'It was like The Great Escape': how Scot fled terrorists - video
Algerian workers helped disguise Alan Wright, cut the perimeter wires and led him to freedom
AS THE DEATH toll from the Algerian hostage crisis rises to more than 80, one British has told how he escaped the besieged gas plant with the help of Algerian workers who, having been told by the terrorists they were free to leave, risked their lives to help the westerners escape.
Alan Wright, 37, from Portsoy, Aberdeenshire, took refuge in a kitchen at the facility at In Amenas as the drama unfolded. There were three westerners and around 20 Algerians with him. They put paper over the windows so they could not be seen.
"Residents were ordered by the terrorists to check the offices for foreign workers, but they did not betray Mr Wright and the others," The Times reports.

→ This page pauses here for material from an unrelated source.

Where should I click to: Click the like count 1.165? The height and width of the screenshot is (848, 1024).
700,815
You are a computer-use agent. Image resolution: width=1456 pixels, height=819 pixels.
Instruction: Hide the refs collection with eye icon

After 24 hours spent hiding in the kitchen, the group made a break for it. The Algerians helped disguise them before cutting through the two perimeter wires. "The wire tension makes such a noise when it breaks, and you knew it travelled to where the terrorists were," Wright told Sky News (see video below).
"But within 30 seconds they had both fences open... It was like The Great Escape. We all climbed through the fence and ran into the desert as gunfire chattered behind us, as the fighting went on.”
However, a kilometre into the desert they were accosted by men in uniform. Having been warned that the terrorists were dressed as security guards, they feared for their lives. "You don't know if it's the terrorists or the gendarmes," said Wright.
When the uniformed men started them calling them up one by one, and the westerners and Algerians were separated, he thought he had made the "biggest mistake" of his life. However, the men turned out to be Algerian soldiers and they were taken to safety.
Wright, a health and safety specialist at the In Amenas plant, is now back home with his wife and two children in Scotland.